# Another abandoned kitty!



## cat owner again (Dec 14, 2012)

I took my kitties off the street from a neighbor that was feeding them but had two big dogs so they couldn't go in house. They lived under a car that didn't work in someone's driveway. I go by same neighbor's house and see two cats laying around his door step so I stopped. This obviously domesticated cat had showed up 6 months ago with a black kitty and now was living outside around his house. He is feeding them too. I suggested he see if they are neutered but I am not sure he going to jump into action. I made it clear that he and we don't need more kittens without a home. I really hate the way cats are dumped.


----------



## howsefrau32 (Mar 6, 2013)

You and me both. So sad. Such a vicious cycle when they get dumped, un spayed or neutered, and it all just continues.

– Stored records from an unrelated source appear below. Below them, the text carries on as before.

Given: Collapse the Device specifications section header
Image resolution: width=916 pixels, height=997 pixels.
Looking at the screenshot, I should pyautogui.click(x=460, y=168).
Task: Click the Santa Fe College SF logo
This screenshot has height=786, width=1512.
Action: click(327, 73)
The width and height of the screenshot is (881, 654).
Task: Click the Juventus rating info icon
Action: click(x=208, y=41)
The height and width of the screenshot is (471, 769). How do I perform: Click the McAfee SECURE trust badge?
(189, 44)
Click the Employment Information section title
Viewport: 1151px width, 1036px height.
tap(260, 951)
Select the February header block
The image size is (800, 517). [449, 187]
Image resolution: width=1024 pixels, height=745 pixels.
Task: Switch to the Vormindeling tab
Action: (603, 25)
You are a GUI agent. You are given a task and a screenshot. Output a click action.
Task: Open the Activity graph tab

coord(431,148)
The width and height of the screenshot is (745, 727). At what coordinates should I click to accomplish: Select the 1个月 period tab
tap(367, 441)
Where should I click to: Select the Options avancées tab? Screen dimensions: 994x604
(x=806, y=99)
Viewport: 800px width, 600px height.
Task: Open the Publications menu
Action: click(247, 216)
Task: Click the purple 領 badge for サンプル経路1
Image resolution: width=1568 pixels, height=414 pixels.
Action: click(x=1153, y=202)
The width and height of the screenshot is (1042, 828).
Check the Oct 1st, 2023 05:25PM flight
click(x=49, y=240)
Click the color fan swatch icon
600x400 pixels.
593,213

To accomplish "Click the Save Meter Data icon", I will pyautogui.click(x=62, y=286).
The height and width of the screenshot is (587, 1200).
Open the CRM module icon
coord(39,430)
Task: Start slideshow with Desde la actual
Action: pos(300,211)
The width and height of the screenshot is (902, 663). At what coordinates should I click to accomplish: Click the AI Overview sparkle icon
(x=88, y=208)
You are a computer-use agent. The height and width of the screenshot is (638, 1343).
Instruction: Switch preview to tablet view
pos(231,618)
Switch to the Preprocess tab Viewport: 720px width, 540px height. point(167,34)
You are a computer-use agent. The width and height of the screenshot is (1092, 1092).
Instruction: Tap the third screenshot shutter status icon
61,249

So very sad indeed.


----------



## Marcia (Dec 26, 2010)

So sad. People think it's ok to just dump their cats and that nature will take it's course and they cats will catch mice and thrive. In reality, a dumped house cat can starve to death or have any number of terrible things happen.


----------



## emilyatl (Sep 9, 2013)

It is so sad. We have a great TNR organization here in Atlanta that frequently runs free spay/neuter days for low income families and they have great turnout on those days. But the vast majority of pets who come into the shelter I volunteer at are not spayed/neutered (and many dumped are pregnant ). The only way we're ever going to reduce the number of animals getting euthanized is to control the population. I wish people were more responsible with their pets.


----------